Task to carry out: Repeat word for word every line of the data below, from the first through the line containing "Task: Click the branch icon beside Worktree", and stop there.

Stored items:

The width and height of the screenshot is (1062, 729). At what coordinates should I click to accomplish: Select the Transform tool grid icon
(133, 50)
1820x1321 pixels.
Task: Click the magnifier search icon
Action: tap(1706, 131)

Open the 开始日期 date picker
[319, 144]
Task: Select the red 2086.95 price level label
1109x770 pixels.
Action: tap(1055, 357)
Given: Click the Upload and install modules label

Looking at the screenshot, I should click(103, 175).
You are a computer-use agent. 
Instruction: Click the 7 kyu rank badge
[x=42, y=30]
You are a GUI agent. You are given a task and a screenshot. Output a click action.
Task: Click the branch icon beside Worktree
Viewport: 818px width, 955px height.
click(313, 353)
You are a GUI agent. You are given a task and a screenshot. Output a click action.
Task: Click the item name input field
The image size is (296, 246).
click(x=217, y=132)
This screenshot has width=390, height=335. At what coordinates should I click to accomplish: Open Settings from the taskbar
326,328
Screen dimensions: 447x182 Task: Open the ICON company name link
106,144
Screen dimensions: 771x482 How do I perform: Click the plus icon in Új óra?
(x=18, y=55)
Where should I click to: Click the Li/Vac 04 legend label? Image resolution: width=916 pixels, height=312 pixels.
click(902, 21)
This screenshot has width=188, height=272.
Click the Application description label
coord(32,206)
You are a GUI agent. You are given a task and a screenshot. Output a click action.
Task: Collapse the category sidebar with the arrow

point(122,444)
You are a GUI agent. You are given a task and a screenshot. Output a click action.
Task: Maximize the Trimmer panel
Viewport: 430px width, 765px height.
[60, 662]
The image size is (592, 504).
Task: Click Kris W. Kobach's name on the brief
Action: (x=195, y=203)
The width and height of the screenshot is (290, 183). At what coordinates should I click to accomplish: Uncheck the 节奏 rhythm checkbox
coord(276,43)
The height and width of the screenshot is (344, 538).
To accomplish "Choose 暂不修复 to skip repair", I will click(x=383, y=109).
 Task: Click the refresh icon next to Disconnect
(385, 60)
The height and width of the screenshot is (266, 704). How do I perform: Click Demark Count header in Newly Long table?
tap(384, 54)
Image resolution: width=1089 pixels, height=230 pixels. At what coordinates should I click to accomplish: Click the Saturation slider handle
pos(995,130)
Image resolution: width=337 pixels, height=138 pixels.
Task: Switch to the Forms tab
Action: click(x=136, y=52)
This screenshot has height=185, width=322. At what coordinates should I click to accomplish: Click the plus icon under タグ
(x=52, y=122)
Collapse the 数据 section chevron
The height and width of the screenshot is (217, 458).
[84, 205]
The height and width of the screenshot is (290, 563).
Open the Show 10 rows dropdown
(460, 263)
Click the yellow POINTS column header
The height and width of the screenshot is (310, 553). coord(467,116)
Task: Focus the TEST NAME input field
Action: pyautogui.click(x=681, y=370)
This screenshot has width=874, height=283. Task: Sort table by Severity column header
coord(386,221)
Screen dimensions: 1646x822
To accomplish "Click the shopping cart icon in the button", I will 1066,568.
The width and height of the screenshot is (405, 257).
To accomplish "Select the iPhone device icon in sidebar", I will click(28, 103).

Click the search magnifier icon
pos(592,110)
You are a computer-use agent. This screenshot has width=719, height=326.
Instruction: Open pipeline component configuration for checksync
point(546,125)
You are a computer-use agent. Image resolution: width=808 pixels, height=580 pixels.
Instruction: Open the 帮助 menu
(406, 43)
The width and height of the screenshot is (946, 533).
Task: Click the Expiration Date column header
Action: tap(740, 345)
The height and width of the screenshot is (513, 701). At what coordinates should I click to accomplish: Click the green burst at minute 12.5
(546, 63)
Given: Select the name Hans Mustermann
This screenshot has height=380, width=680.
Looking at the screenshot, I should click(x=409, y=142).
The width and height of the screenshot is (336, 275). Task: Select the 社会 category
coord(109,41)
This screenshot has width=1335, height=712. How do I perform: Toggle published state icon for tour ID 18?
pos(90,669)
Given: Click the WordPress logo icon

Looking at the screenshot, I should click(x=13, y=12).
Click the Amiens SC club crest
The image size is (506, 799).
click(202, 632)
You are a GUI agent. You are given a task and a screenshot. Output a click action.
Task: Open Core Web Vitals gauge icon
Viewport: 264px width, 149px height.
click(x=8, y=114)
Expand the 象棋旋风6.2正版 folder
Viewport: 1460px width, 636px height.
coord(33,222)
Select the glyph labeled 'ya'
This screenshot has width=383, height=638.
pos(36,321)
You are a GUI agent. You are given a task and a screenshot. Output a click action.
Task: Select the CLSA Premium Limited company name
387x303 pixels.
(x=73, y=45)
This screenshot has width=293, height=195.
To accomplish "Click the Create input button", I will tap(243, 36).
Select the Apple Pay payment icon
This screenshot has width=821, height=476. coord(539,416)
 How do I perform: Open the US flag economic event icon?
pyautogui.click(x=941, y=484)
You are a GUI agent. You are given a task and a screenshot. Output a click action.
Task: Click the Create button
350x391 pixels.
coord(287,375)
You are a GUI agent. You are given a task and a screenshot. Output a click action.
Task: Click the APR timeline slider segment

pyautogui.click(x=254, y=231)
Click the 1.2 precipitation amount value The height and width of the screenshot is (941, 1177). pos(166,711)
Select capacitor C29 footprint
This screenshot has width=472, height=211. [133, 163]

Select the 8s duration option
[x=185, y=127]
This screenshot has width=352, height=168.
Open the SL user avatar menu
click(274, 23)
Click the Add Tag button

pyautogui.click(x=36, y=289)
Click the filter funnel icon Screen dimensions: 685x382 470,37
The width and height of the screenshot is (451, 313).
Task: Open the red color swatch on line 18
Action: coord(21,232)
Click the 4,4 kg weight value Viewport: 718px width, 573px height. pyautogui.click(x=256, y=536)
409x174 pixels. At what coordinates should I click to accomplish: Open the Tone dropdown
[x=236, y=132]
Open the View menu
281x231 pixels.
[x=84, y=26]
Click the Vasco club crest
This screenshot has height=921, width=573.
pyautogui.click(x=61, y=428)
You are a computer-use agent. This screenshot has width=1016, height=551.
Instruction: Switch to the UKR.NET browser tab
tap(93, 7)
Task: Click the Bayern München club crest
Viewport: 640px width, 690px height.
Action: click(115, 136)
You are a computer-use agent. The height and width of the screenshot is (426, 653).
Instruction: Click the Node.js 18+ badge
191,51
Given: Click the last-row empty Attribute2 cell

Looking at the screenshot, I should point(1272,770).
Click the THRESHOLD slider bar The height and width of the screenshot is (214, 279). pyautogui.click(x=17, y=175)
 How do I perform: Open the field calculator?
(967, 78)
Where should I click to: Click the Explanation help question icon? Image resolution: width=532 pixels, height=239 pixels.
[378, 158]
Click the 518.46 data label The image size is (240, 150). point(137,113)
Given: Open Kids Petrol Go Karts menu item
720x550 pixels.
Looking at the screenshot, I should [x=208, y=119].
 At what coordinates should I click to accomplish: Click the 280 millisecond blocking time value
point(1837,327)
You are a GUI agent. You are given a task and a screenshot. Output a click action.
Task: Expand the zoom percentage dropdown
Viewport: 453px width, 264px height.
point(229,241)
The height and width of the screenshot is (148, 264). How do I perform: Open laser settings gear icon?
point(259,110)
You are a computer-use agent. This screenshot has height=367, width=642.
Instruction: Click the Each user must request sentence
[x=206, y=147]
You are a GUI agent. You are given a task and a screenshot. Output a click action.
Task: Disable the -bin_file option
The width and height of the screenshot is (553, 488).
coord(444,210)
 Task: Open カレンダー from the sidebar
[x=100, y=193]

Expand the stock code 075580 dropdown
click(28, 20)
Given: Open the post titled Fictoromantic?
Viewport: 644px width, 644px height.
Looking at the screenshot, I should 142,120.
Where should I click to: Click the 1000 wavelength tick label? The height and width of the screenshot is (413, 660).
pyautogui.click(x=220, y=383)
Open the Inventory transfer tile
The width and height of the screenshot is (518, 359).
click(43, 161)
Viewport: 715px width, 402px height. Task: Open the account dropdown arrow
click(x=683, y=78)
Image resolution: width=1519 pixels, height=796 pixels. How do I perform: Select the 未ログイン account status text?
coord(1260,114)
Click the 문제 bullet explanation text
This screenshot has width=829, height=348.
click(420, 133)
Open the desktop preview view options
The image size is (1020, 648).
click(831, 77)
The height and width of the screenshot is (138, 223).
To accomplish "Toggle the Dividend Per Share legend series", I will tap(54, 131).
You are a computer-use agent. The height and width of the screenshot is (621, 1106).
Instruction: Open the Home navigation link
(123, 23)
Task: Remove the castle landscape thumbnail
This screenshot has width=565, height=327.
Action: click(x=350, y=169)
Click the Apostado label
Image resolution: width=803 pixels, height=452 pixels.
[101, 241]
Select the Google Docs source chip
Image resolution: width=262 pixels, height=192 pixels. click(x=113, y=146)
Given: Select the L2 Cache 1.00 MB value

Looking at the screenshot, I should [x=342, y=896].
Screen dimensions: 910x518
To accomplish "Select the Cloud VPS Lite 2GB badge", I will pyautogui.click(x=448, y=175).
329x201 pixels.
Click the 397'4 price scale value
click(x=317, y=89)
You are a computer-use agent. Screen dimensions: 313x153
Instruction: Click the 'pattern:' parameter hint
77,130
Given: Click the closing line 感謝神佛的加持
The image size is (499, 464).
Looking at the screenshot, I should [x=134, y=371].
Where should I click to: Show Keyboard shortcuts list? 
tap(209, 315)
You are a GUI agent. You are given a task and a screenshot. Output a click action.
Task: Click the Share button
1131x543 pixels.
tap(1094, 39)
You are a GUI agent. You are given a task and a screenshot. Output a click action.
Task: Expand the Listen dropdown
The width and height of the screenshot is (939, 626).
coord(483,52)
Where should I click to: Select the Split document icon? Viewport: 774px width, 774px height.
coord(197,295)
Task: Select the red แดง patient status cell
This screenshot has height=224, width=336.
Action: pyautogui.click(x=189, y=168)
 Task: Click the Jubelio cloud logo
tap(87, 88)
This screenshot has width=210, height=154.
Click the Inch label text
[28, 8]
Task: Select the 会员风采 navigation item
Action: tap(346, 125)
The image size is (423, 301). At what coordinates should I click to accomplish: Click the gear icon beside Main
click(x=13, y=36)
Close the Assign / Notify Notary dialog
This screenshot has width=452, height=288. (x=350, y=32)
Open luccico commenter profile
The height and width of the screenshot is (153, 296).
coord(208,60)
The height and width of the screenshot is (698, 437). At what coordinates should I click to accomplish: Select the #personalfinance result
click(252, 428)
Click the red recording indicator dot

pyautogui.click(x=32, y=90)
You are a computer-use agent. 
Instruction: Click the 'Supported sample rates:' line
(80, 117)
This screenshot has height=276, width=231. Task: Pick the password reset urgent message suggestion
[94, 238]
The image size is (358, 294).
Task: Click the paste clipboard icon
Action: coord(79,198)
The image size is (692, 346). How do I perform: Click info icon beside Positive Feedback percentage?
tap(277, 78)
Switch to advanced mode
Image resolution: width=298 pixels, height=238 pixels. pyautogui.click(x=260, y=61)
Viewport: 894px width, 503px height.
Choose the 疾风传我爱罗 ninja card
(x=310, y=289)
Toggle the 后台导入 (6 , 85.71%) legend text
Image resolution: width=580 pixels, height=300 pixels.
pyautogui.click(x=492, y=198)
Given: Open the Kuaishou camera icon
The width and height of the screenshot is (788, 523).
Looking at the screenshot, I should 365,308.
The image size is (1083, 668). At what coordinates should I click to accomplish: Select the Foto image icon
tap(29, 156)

Reply:
The width and height of the screenshot is (1062, 729). At what coordinates should I click to accomplish: Select the Transform tool grid icon
(133, 50)
1820x1321 pixels.
Task: Click the magnifier search icon
Action: tap(1706, 131)

Open the 开始日期 date picker
[319, 144]
Task: Select the red 2086.95 price level label
1109x770 pixels.
Action: tap(1055, 357)
Given: Click the Upload and install modules label

Looking at the screenshot, I should click(103, 175).
You are a computer-use agent. 
Instruction: Click the 7 kyu rank badge
[x=42, y=30]
You are a GUI agent. You are given a task and a screenshot. Output a click action.
Task: Click the branch icon beside Worktree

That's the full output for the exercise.